[[ Source records, beginning ]]

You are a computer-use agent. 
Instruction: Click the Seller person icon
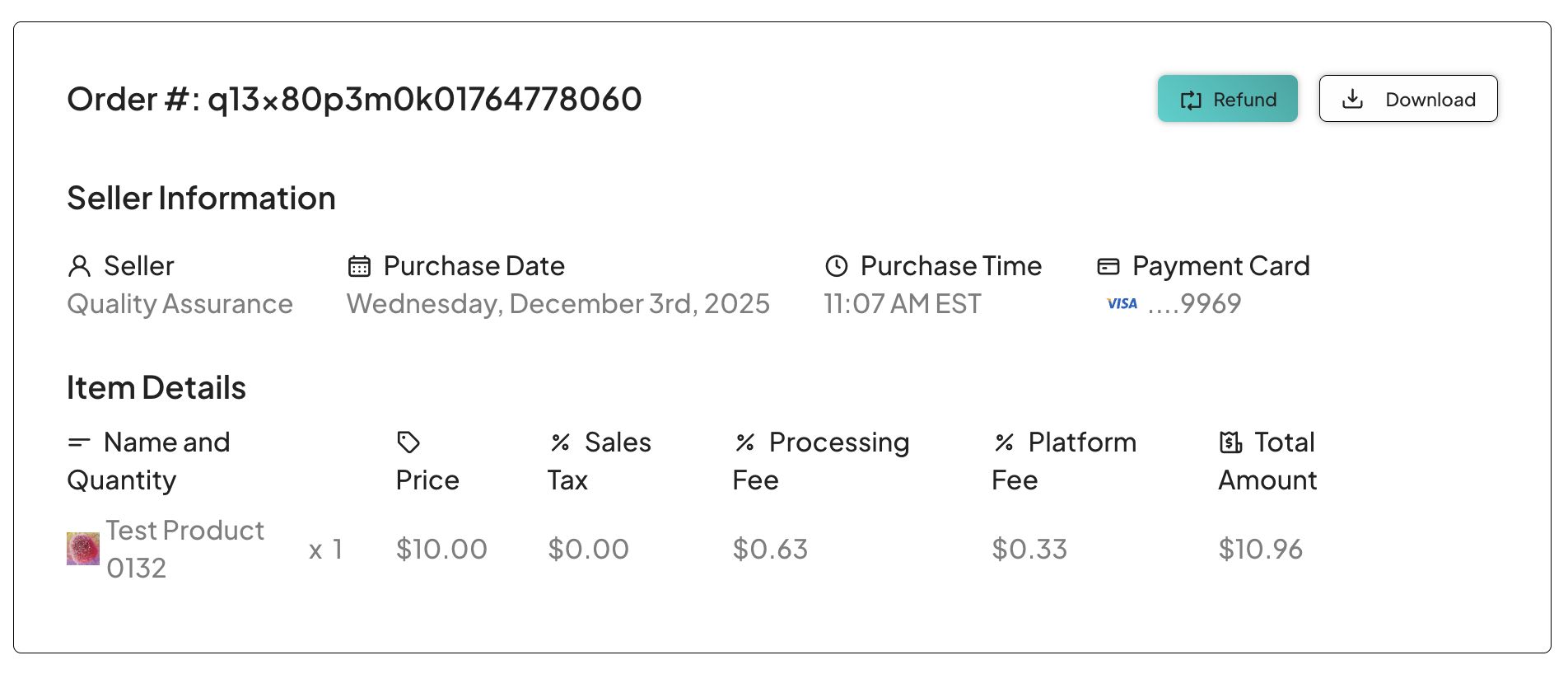click(x=79, y=266)
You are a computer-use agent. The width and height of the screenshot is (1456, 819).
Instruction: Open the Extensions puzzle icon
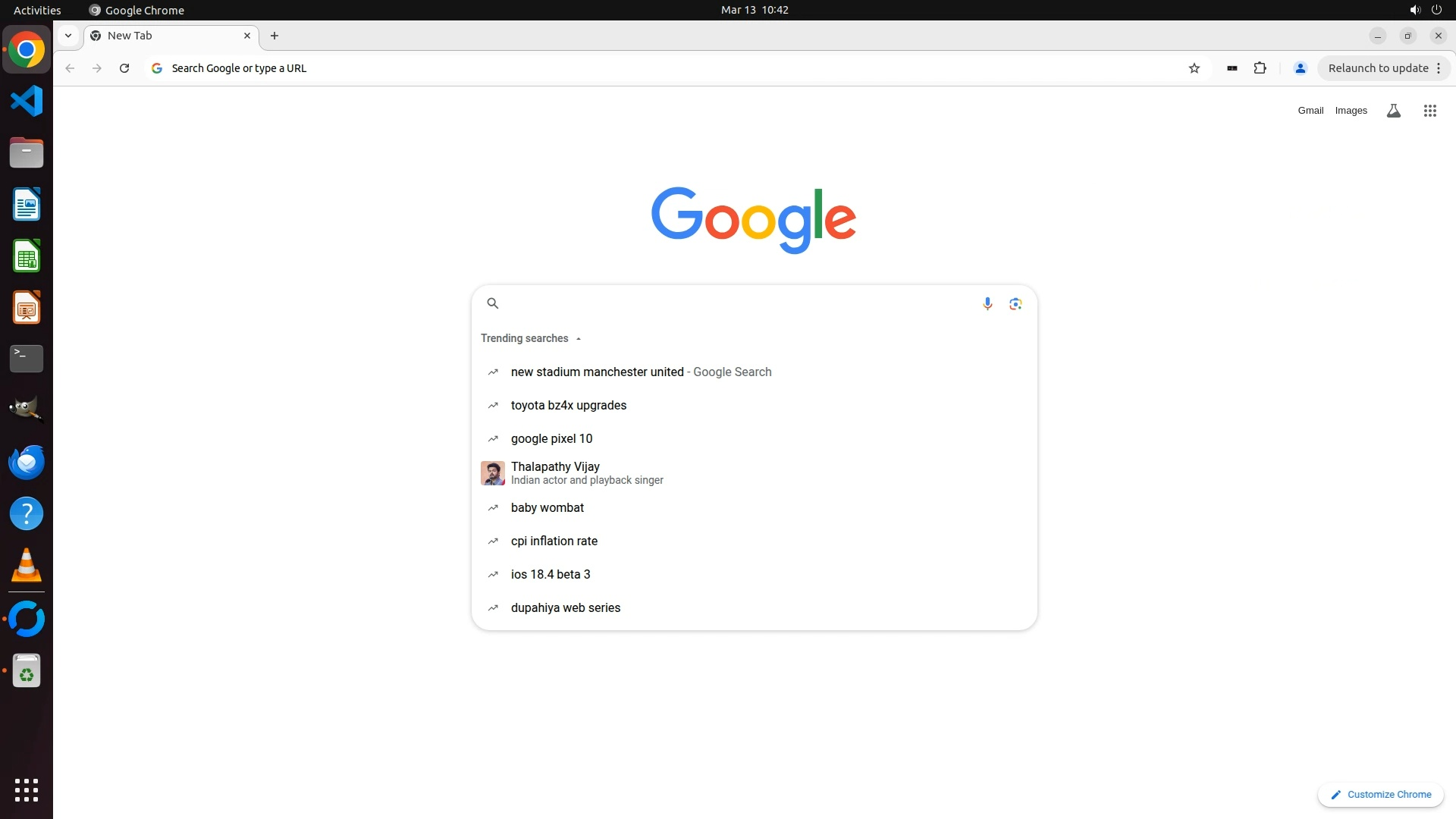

[[ Source records, end ]]

### Problem to work on
Set the preceding data down again word for word, omitting images.

### Written solution
You are a computer-use agent. 
Instruction: Click the Seller person icon
click(x=79, y=266)
You are a computer-use agent. The width and height of the screenshot is (1456, 819).
Instruction: Open the Extensions puzzle icon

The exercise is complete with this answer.